Anyway, lawyer advertising has some First Amendment protection, and “the alleged existence of serious injuries and deaths at local nursing homes resulting from deficiencies known to a government agency certainly qualifies as a public issue or an issue of public concern. Thus, running the ads could reasonably be construed as an act in furtherance of the defendants’ constitutional right of free speech in connection with a public issue or an issue of public concern,” so the anti-SLAPP law’s threshold requirements had been met.  Plaintiffs were thus required to demonstrate that their claims were both legally sufficient and supported by a sufficient prima facie showing of facts to sustain a favorable judgment if their evidence is credited. In doing that, the plaintiffs’ evidence is accepted as true, and the defendants’ evidence is evaluated only to determine if it defeats the plaintiffs’ showing as a matter of law.
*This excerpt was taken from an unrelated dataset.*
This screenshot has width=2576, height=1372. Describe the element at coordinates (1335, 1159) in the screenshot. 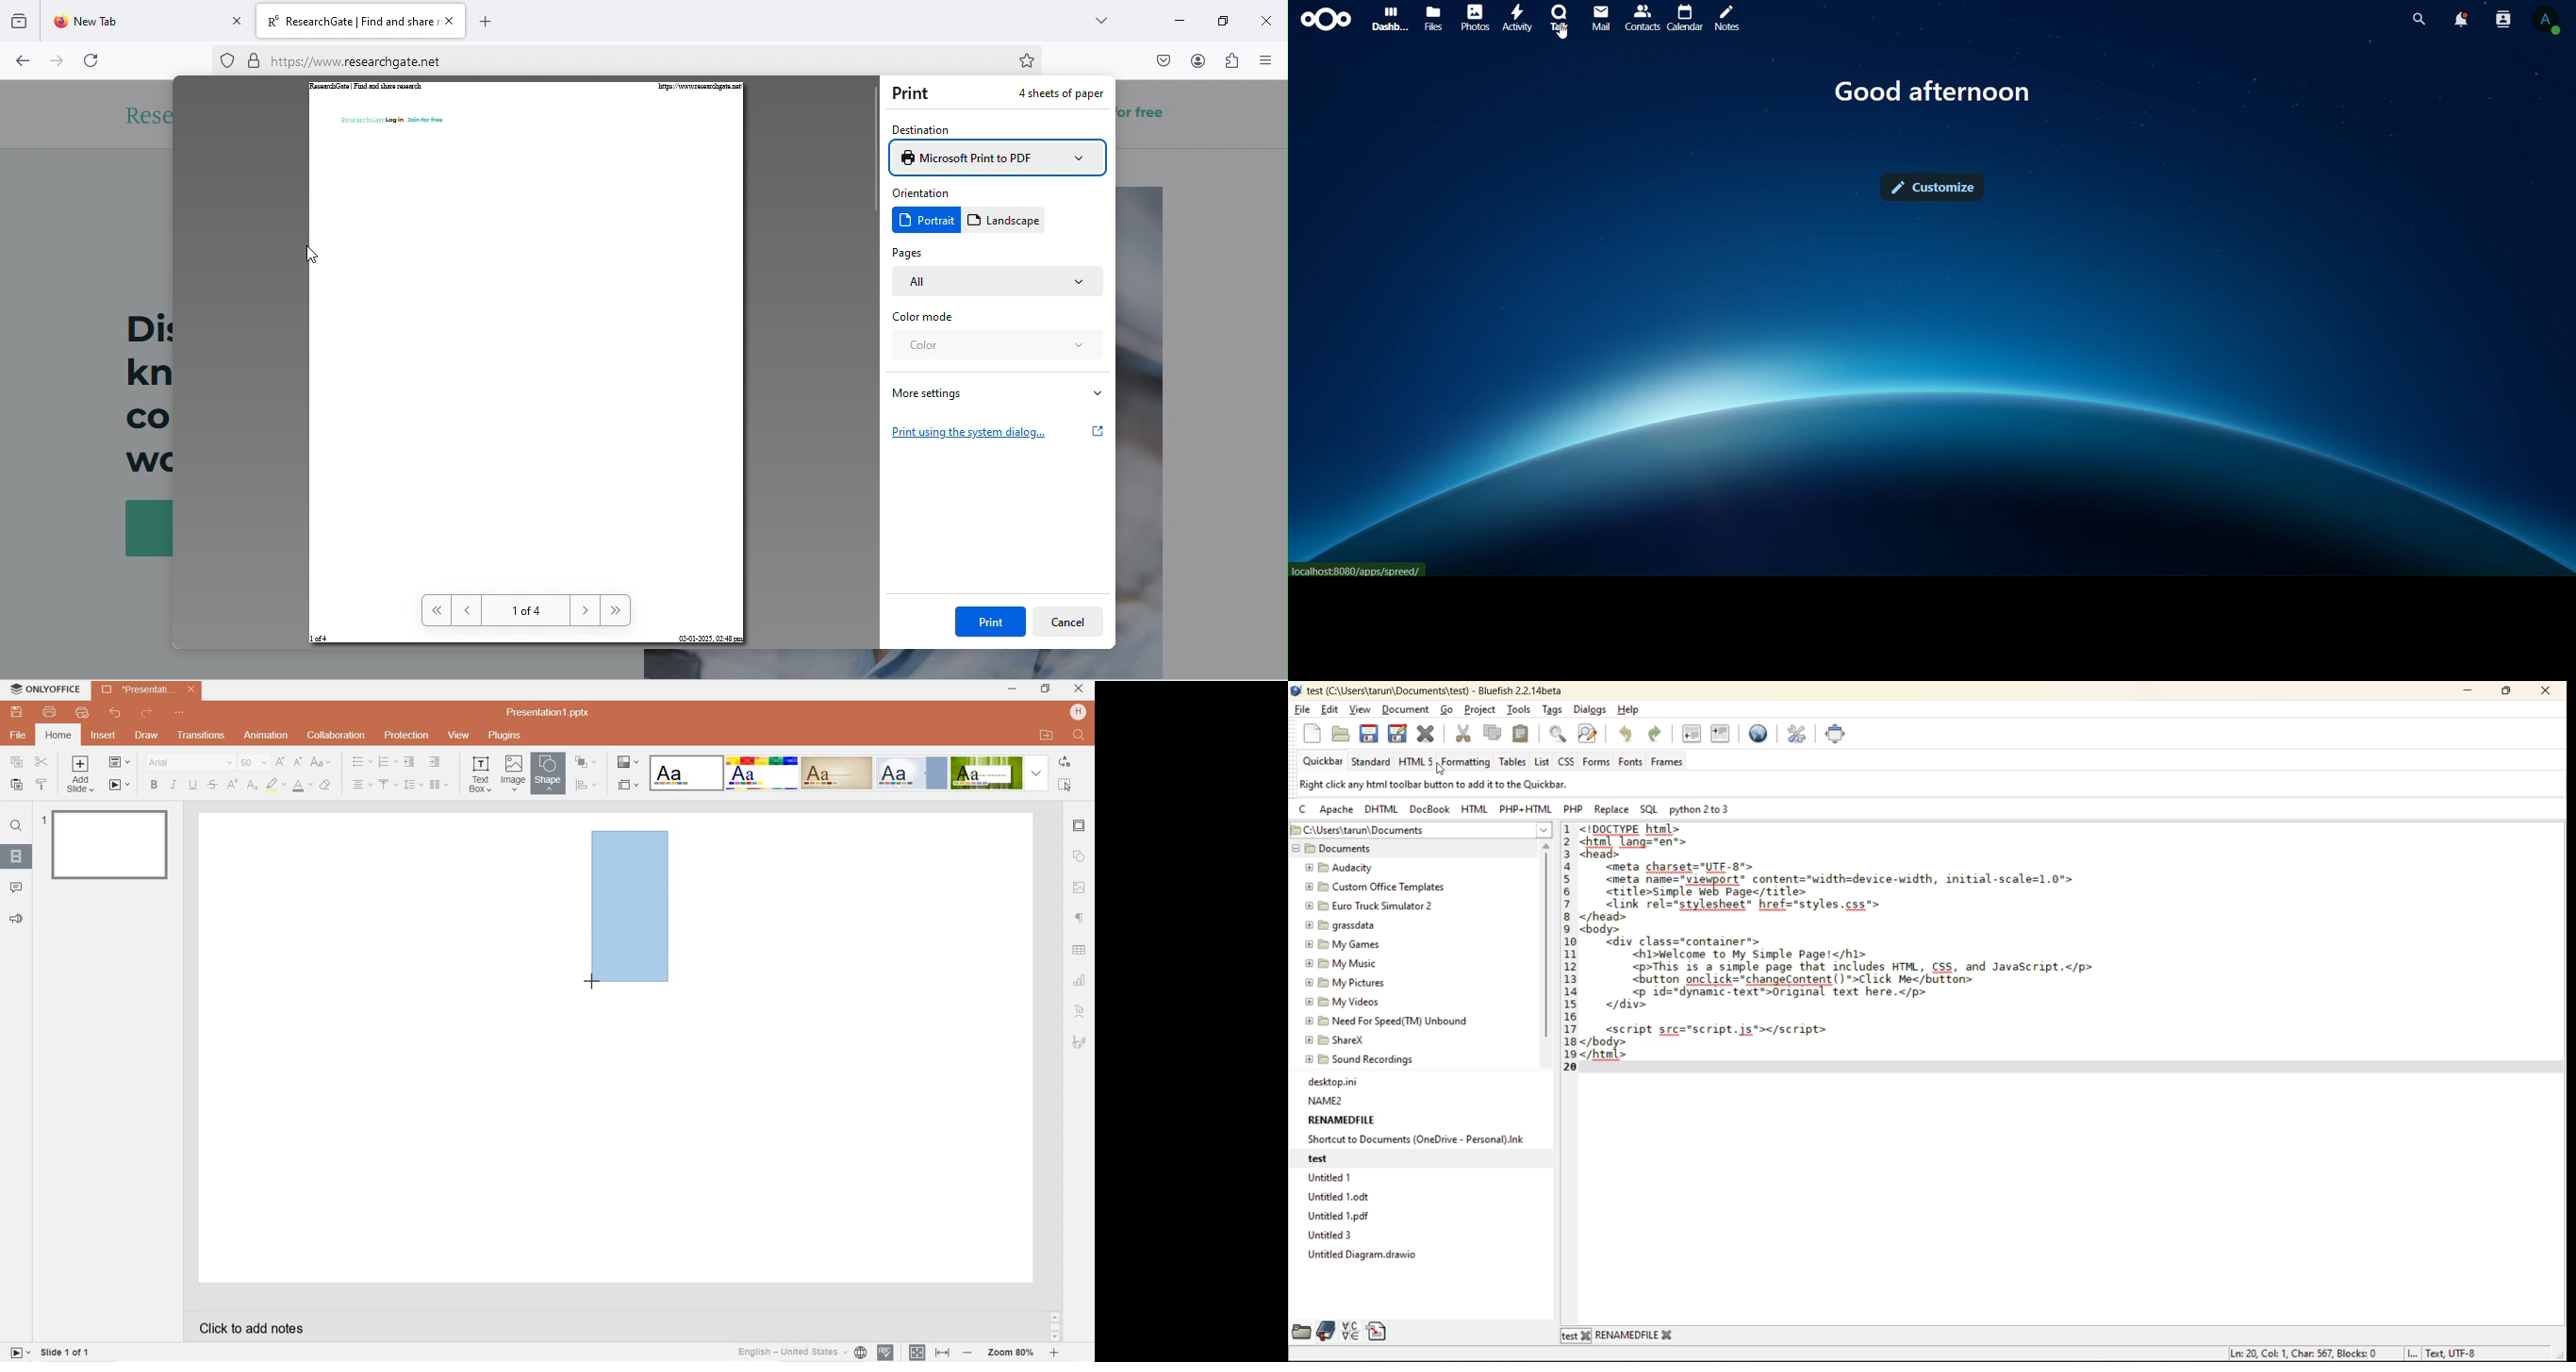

The trial court said only that plaintiffs demonstrated a probability of prevailing “by submitting a verified complaint citing to the Georgia statute limiting the use of survey data and by prevailing on their temporary restraining order on the same issue before this Court.”  The transcript revealed no further explanation. That wasn’t enough.  First, the court thought that the law establishing Georgia’s regulatory framework for hospitals and related institutions was “an unlikely place to find a statute regulating attorney advertising” and might contemplate enforcement only by the AG, not private parties.  “If the most natural reading of the statutory text is that the cited statutes do apply to the defendants’ ads, there is a constitutional separation of powers issue that might require reading them not to apply. There is also a significant First Amendment issue with respect to the application of each statute here,” which wasn’t adequately addressed. Given that “the particular claims at issue in this case implicate complex and important questions of statutory interpretation and constitutional law,” the trial court should go back and do that.